As I hinted in the first comment to Pablo’s post on Intel, this is key. If this escape door were not here, I would also take issue with the case-law. But it is, as unequivocally stated in paras. 94 and 173 of the Intel Judgment. In my view, this explicitly acknowledged the economic lesson that in some cases these practices may be procompetitive and hence should not be prohibited. Why is this, legally speaking, a problem? To the extent the presumption can effectively be rebutted, I see no problem to it.
Now, a different debate is whether an “objective justification” defense is a mere chimera or not, and there, I do agree that it should be a real possible defense, not just some nice wording.
In an ideal world, and like I have said more generally with respect to 101, presumptions at the level of establishing the restrictive effect of a given practice should not be so important as they are. Firstly, because if something is so obviously restrictive to be deemed restrictive, then it should not be so difficult to show effects (as, by the way, both the Commission and the General Court were able to do in a few hundred pages in Intel; this, on the other hand, is probably a very good example of why shortcuts may make sense). Secondly, and conversely, because if a practice is so obviously pro-competitive, and if defences (like 101(3) and the objective justification notion) were effectively available, then there would be no obstacle for the practice to be redeemed this way.
On the old debate of form and effects. I have in the past set out very clearly my views on the interface between competition law and competition economics (see here), so I won’t repeat myself. Let me just add that when it comes to exclusivity inducing rebates, even people not at all suspect of “ordoliberalism” [one day we should try to clarify here what this means], like Commissioner Josh Wright, are of the view that cost assessments (like the one advocated for in the Guidance Paper) might not be well suited for loyalty discounts, because their essence lies not in price but on exclusivity (see his speech “Simple but Wrong or Complex but More Accurate? The Case for an Exclusive Dealing-Based Approach to Evaluating Loyalty Discounts”. On this point, see also the excellent writings of one of our Friday Slotters, Einer Elhauge (see e.g. pages 463-464 of this great one).
“Rules and standards need to be crafted to ensure that they are accurate and administrable” is a phrase that appears at the end of Pablo’s post, and that leads me to one final comment.

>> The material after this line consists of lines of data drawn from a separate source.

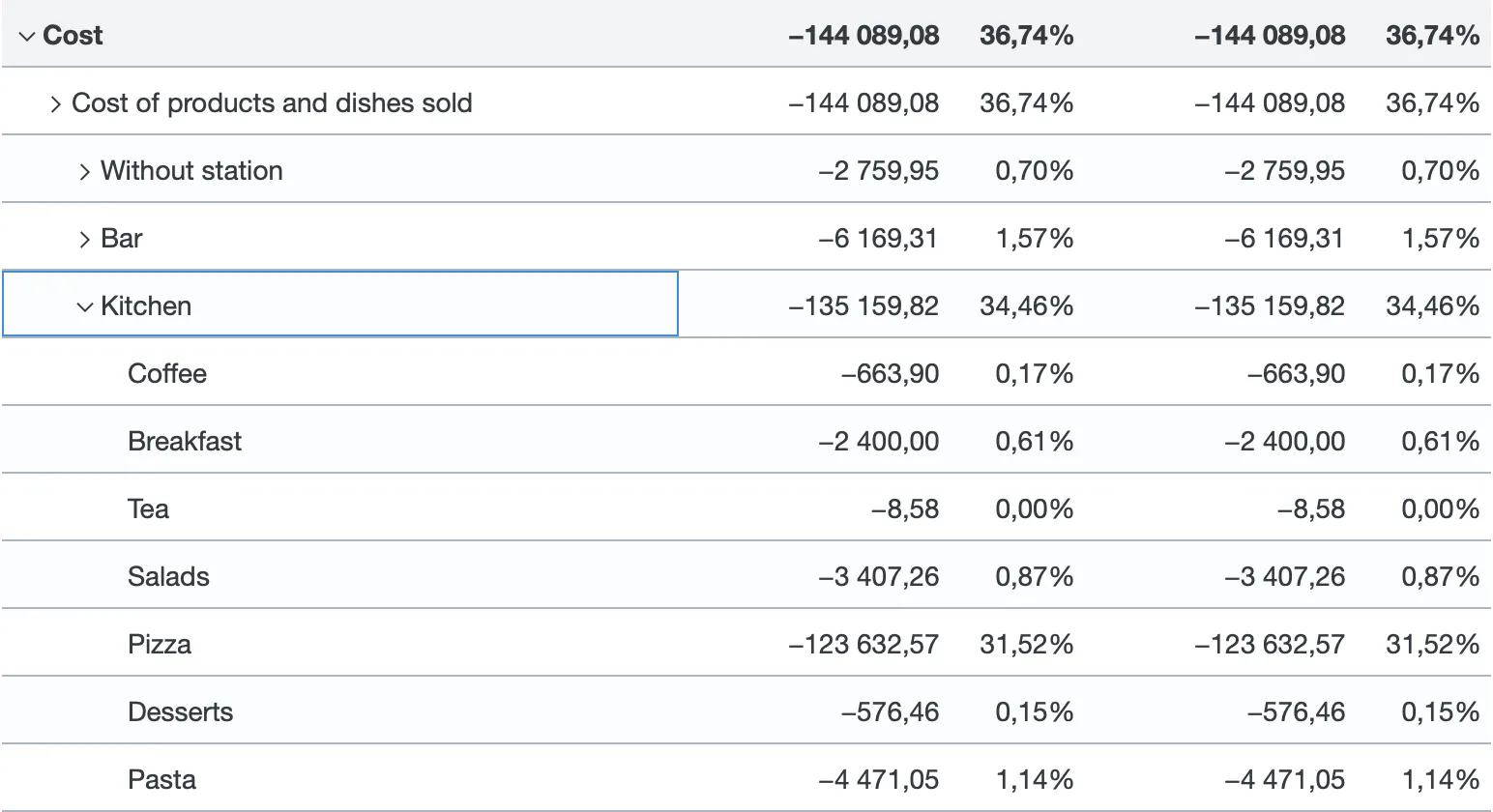Choose the Pizza row label

[160, 645]
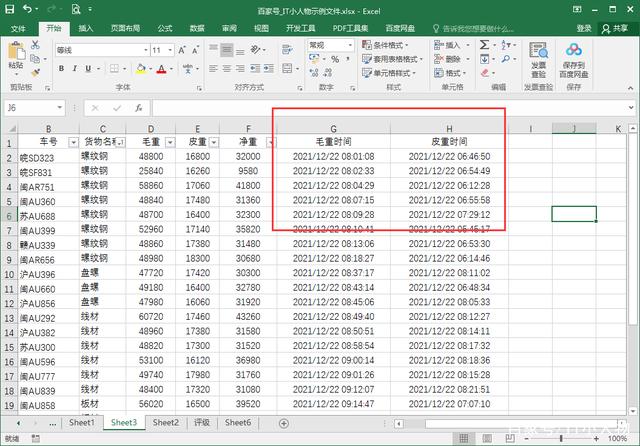Click the 共享 share button
The height and width of the screenshot is (446, 640).
click(x=612, y=28)
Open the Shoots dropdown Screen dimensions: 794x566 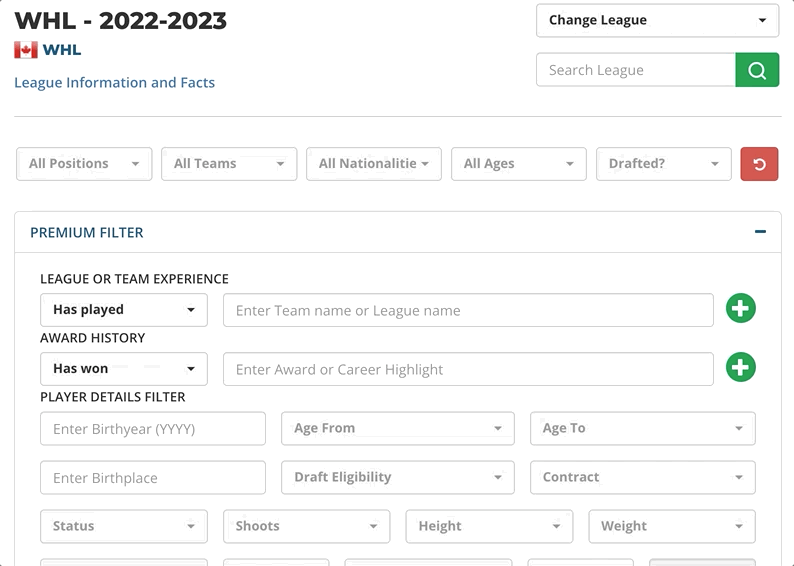(306, 527)

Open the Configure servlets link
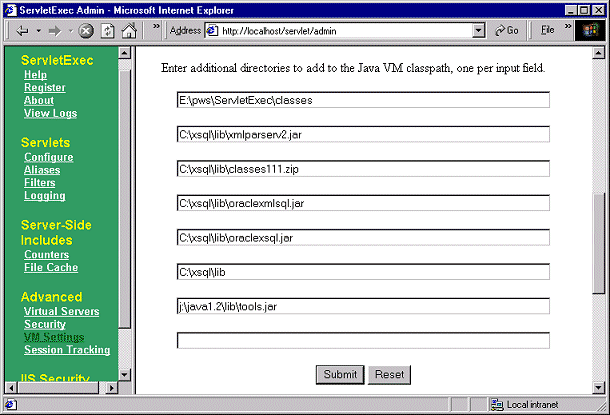(48, 158)
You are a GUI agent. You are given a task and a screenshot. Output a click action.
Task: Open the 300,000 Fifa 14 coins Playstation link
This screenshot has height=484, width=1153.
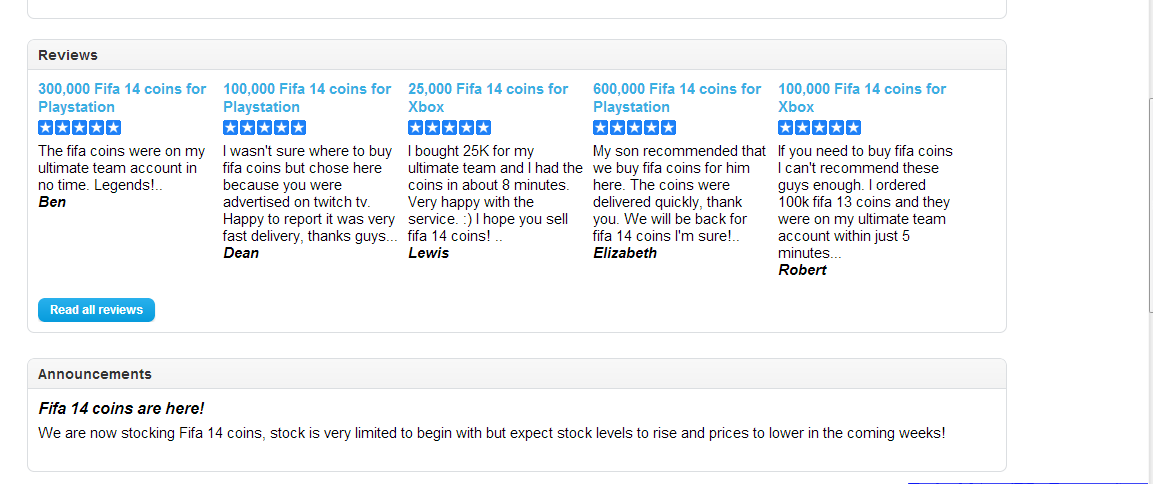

The current situation is, in my view, the one that is easiest to be administered, and, importantly, the one that requires less work from the lawyers, and particularly from the economists advising the dominant company. If we were to apply the Guidance paper test to all these cases, we would need to deploy hordes of public officials, and countless hours of lawyers and economic consultants (as if something good comes out of that mix…)
Under the current situation, on the contrary, companies know that except for one red line, they can design their rebate schemes the way they wish. Most of the objectives of exclusivity inducing practices can be achieved through other, perfectly legitimate and less risky, means. With less intense but more refined and creative legal and economic advice companies could continue competing intensely on the merits whatever the rule on loyalty-inducing rebates.